What is Thoras, how we use machine learning to predict Kubernetes workload demand, and how we autonomously scales infrastructure to optimize resource usage, improve reliability, and reduce operational overhead.
Thoras is a machine learning-driven system built to optimize Kubernetes workload
scaling by forecasting resource demand and adjusting infrastructure proactively.
Unlike reactive autoscalers such as Horizontal Pod Autoscalers (HPA) or Vertical
Pod Autoscalers (VPA), which make decisions based on real-time utilization,
Thoras predicts future usage trends and ensures infrastructure is allocated
before demand occurs.
At its core, Thoras continuously analyzes historical usage data, seasonality
patterns, and real-time telemetry to produce workload demand forecasts. These
forecasts are dynamically updated at configurable intervals, allowing Thoras to
anticipate scaling needs with high precision. By leveraging predictions, Thoras
adjusts replica counts ahead of time, preventing latency issues, improving
service reliability, and avoiding the operational risks associated with reactive
scaling.
Thoras integrates with Kubernetes through a custom resource definition called
AIScaleTarget. This resource works in tandem with existing HPA
configurations. For every scaling decision, Kubernetes selects the higher of
either the real-time HPA target or the predictive Thoras target. This ensures
workloads stay responsive to live traffic fluctuations while also benefiting
from proactive, forecast-driven scaling adjustments.
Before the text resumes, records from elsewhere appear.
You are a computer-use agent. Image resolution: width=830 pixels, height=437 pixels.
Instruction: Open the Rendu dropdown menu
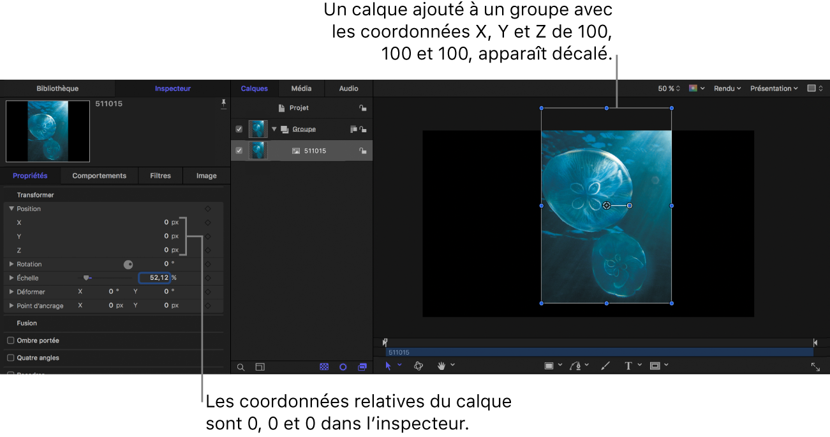pos(727,88)
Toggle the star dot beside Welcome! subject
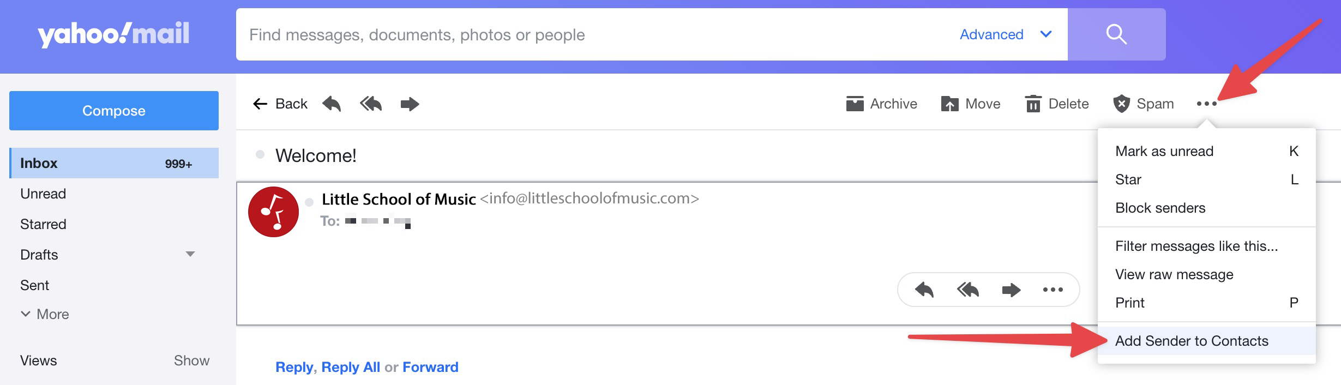 click(260, 155)
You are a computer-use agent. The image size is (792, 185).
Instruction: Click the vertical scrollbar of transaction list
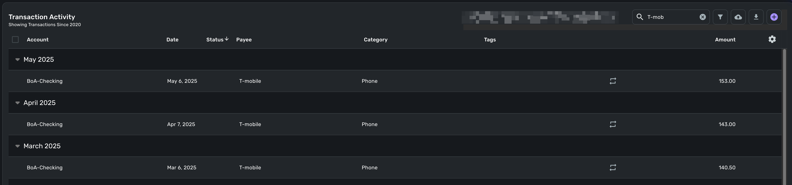pyautogui.click(x=785, y=117)
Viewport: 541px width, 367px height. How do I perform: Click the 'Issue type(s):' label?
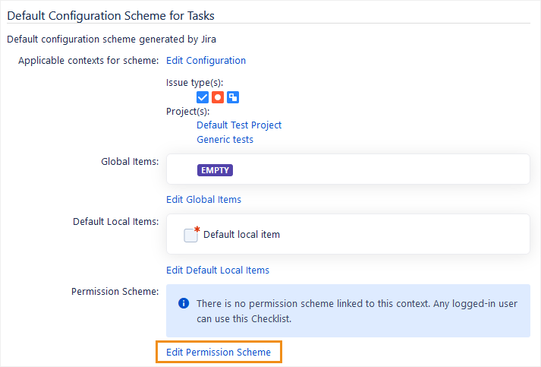(x=194, y=83)
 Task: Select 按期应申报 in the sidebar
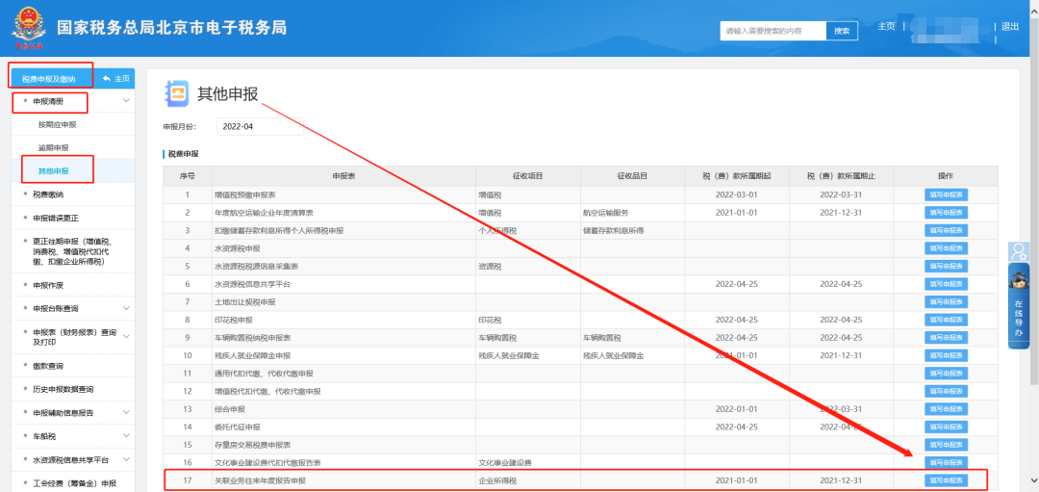(x=58, y=125)
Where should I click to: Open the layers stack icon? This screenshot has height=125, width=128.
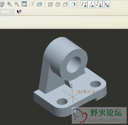(x=39, y=4)
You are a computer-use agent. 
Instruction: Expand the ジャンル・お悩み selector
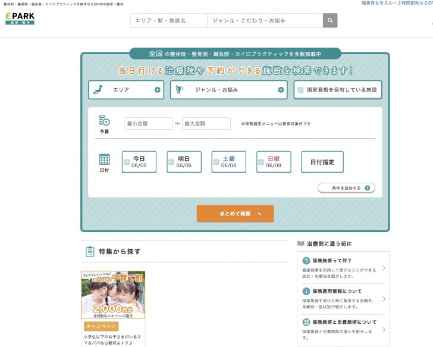pyautogui.click(x=281, y=90)
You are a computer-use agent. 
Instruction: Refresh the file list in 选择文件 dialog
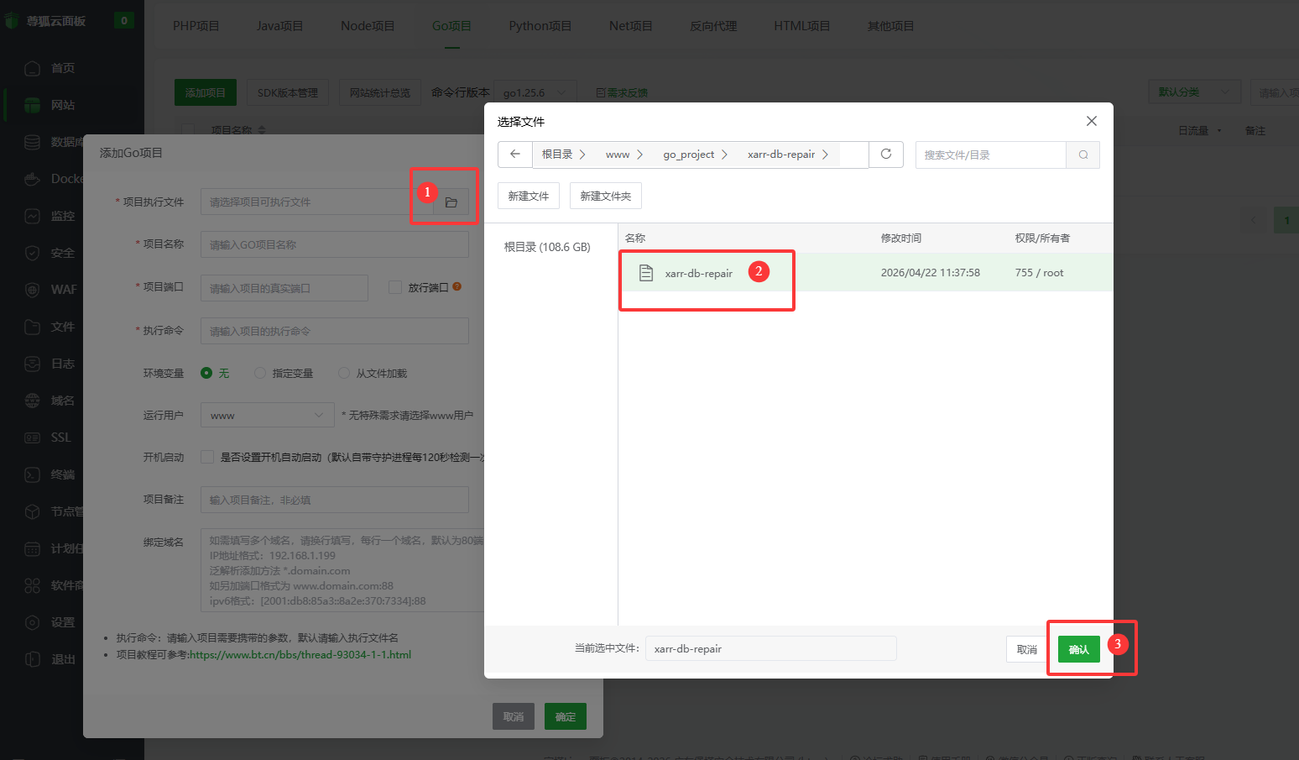point(886,154)
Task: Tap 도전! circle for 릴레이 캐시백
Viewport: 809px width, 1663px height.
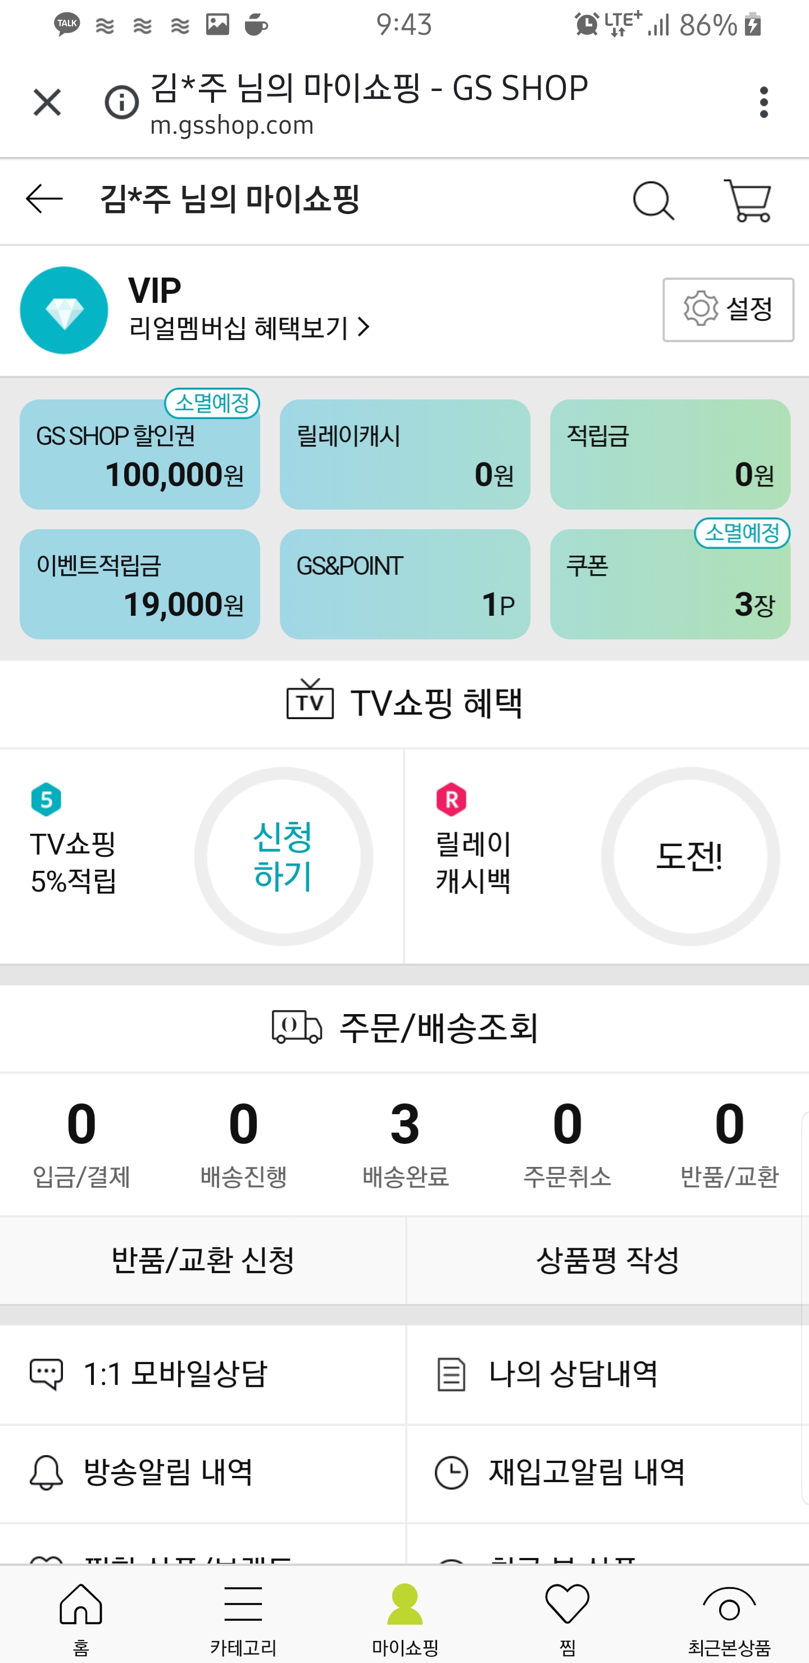Action: [690, 856]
One of Thoras’ primary benefits is the ability to increase infrastructure
utilization safely. Standard practices typically limit utilization to 50-60% to
allow for unplanned spikes. Thoras enables teams to confidently increase
utilization targets to 80-90%, drastically reducing overprovisioning without
risking service degradation or downtime.
Thoras accounts for the complex relationships between distributed services.
Scaling decisions are made with awareness of how changes to one workload can
impact others. This system-level perspective ensures that scaling upstream or
downstream dependencies happens intelligently, maintaining stability across the
entire Kubernetes environment.
Beyond scaling, Thoras also addresses observability costs. The system analyzes
telemetry ingested by monitoring platforms, identifying redundant or low-value
metrics. By decommissioning unnecessary metrics, Thoras helps teams reduce
observability costs while preserving the visibility required for effective
operations and incident management.
Thoras is deployed via Helm chart and operates entirely within the customer’s
Kubernetes cluster. The architecture is stateless and designed for minimal
resource consumption. Thoras requires no external APIs or SaaS dependencies and
can run in air-gapped environments. Its machine learning models are optimized
for CPU-only infrastructure, avoiding the need for costly GPUs.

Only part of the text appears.